Developer sues Palo Alto over housing policy
City's requirements for low-income housing called 'excessive' and 'arbitrary'
A Palo Alto policy that requires developers to dedicate portions of their residential projects to affordable housing is facing a legal challenge from a developer who is calling the policy excessive, onerous and arbitrary.
Sterling Park is the second developer to protest the city's policy for below-market-rate (BMR) housing in recent months.
Last week, the Palo Alto City Council voted 7-1 (with Mayor Peter Drekmeier dissenting and Councilman Yiaway Yeh absent), to approve a settlement with SummerHill Homes, builder of a 45-home complex on the former Elks Lodge site on El Camino Real. SummerHill argued that the city's affordable-housing requirement "would severely undercut" its ability to complete the project.
The settlement allows SummerHill to pay the city about $4.4 million in in-lieu fees instead of constructing the required seven units of below-market-rate housing.
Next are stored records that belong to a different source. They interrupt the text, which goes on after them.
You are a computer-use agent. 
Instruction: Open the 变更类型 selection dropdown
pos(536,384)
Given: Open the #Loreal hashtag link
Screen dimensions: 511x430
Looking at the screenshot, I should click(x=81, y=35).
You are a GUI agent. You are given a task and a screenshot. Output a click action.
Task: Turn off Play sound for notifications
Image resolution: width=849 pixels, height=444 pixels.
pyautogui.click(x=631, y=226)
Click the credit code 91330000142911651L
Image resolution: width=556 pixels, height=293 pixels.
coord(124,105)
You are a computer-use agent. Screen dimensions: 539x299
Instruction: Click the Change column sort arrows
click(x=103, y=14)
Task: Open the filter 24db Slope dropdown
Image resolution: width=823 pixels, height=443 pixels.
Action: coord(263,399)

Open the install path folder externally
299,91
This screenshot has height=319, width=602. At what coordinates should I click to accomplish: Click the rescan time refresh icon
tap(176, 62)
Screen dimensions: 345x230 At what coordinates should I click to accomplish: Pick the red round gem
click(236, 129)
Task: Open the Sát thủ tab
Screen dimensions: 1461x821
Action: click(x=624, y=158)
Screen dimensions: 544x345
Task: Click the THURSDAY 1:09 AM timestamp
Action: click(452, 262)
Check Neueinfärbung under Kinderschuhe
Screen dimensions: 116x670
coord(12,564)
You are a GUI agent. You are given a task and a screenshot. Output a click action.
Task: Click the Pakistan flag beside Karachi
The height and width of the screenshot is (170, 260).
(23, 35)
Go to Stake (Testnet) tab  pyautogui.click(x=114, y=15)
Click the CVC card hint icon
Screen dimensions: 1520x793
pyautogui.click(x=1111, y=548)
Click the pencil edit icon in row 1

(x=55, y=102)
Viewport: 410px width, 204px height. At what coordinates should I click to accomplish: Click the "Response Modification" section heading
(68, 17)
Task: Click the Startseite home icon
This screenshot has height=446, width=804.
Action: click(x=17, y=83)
But while SummerHill's challenge focused on the economic viability of its particular project, Sterling Park's lawsuit targets the affordable-housing policy itself. Sterling Park claims that the policy -- which requires developers to set aside between 15 and 20 percent of the housing units for below-market-rate units -- essentially amounts to a "special tax" against homebuilders.
Sterling Park claims Palo Alto has failed to demonstrate a connection between the new project and the shortage of affordable housing in the city. The suit also claims that the city's policy "unlawfully required the project to bear costs and burdens necessary for the city to cure its existing perceived deficiencies of 'affordable housing' in the community."
"The city's demand for 20 percent of the homes in the Project to be restricted by its BMR housing exaction policies (including payment of alleged BMR in-lieu fees) was arbitrary and capricious, not supported by substantial evidence and excessive," the lawsuit states.
The Sterling Park project, located on West Bayshore Road in Midtown, was approved in 2006. As a condition of approval, Sterling Park agreed to include 10 BMR units in the development as well as pay in-lieu fees to avoid having to build additional BMR units. The developer has been reluctantly paying these fees since June 2009 in order to obtain building permits for the new houses.
City officials have disputed Sterling Park's lawsuit and argued in a demurrer that the city's BMR program fully complies with state law. The demurral, filed by attorney Scott Pinsky on behalf of the city, also notes the developer submitted his claim against the city after the three-year limitation period has expired. The initial contract between the city and the developer was signed in June 2006, according to the demurrer.
The BMR program, which has been producing about 7.5 BMR units a year, is needed to address the city's severe shortage of affordable housing, Pinsky wrote. A recent study by consultant Keyser Marston Associates found that an even greater effort is needed to meet the needs for affordable housing in the city.
Assistant City Attorney Don Larkin said the city's recent settlement with SummerHill in no way acknowledges any flaws in the city's BMR policy. The agreement was to avoid costly litigation and get a good deal for the city, Larkin said. The in-lieu fees will go to the city's Housing Fund and will be used to support two affordable-housing projects: an Eden Housing development at 801 Alma St. and the Treehouse development at 488 West Charleston Road.
Larkin also disputed Sterling Park's claim that the city's BMR program is flawed.
"We don't accept that our ordinance is invalid and we have no plans to end or significantly revamp the BMR program," Larkin said.